== Raw data ==
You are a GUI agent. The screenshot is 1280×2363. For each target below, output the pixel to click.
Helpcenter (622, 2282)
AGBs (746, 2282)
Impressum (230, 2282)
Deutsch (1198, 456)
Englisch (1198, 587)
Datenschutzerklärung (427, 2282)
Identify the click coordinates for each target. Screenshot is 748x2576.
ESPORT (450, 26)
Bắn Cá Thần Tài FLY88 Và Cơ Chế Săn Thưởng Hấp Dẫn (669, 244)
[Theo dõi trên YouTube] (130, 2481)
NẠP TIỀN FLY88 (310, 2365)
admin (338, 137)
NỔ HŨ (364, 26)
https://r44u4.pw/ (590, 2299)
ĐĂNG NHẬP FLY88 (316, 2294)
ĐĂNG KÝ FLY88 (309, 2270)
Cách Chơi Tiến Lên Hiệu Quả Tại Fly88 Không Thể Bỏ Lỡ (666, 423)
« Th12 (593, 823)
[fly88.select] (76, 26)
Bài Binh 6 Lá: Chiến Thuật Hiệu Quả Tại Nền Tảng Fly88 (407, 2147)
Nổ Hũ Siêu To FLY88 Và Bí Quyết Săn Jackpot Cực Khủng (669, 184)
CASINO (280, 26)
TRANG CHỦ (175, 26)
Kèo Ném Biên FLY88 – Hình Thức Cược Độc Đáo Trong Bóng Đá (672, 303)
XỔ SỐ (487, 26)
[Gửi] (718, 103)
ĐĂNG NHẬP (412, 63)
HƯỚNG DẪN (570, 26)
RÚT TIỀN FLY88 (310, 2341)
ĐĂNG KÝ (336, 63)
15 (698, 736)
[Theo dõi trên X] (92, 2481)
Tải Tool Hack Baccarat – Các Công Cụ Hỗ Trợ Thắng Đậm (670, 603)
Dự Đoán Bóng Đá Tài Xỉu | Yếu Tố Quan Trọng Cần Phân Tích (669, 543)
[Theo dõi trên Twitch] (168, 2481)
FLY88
===
Start copying at the line that contains "NẠP TIỀN FLY88 (310, 2365)" and stop after the last line of the records, keeping every line exactly.

▸ **Expected answer**:
NẠP TIỀN FLY88 (310, 2365)
admin (338, 137)
NỔ HŨ (364, 26)
https://r44u4.pw/ (590, 2299)
ĐĂNG NHẬP FLY88 (316, 2294)
ĐĂNG KÝ FLY88 (309, 2270)
Cách Chơi Tiến Lên Hiệu Quả Tại Fly88 Không Thể Bỏ Lỡ (666, 423)
« Th12 (593, 823)
[fly88.select] (76, 26)
Bài Binh 6 Lá: Chiến Thuật Hiệu Quả Tại Nền Tảng Fly88 (407, 2147)
Nổ Hũ Siêu To FLY88 Và Bí Quyết Săn Jackpot Cực Khủng (669, 184)
CASINO (280, 26)
TRANG CHỦ (175, 26)
Kèo Ném Biên FLY88 – Hình Thức Cược Độc Đáo Trong Bóng Đá (672, 303)
XỔ SỐ (487, 26)
[Gửi] (718, 103)
ĐĂNG NHẬP (412, 63)
HƯỚNG DẪN (570, 26)
RÚT TIỀN FLY88 (310, 2341)
ĐĂNG KÝ (336, 63)
15 (698, 736)
[Theo dõi trên X] (92, 2481)
Tải Tool Hack Baccarat – Các Công Cụ Hỗ Trợ Thắng Đậm (670, 603)
Dự Đoán Bóng Đá Tài Xỉu | Yếu Tố Quan Trọng Cần Phân Tích (669, 543)
[Theo dõi trên Twitch] (168, 2481)
FLY88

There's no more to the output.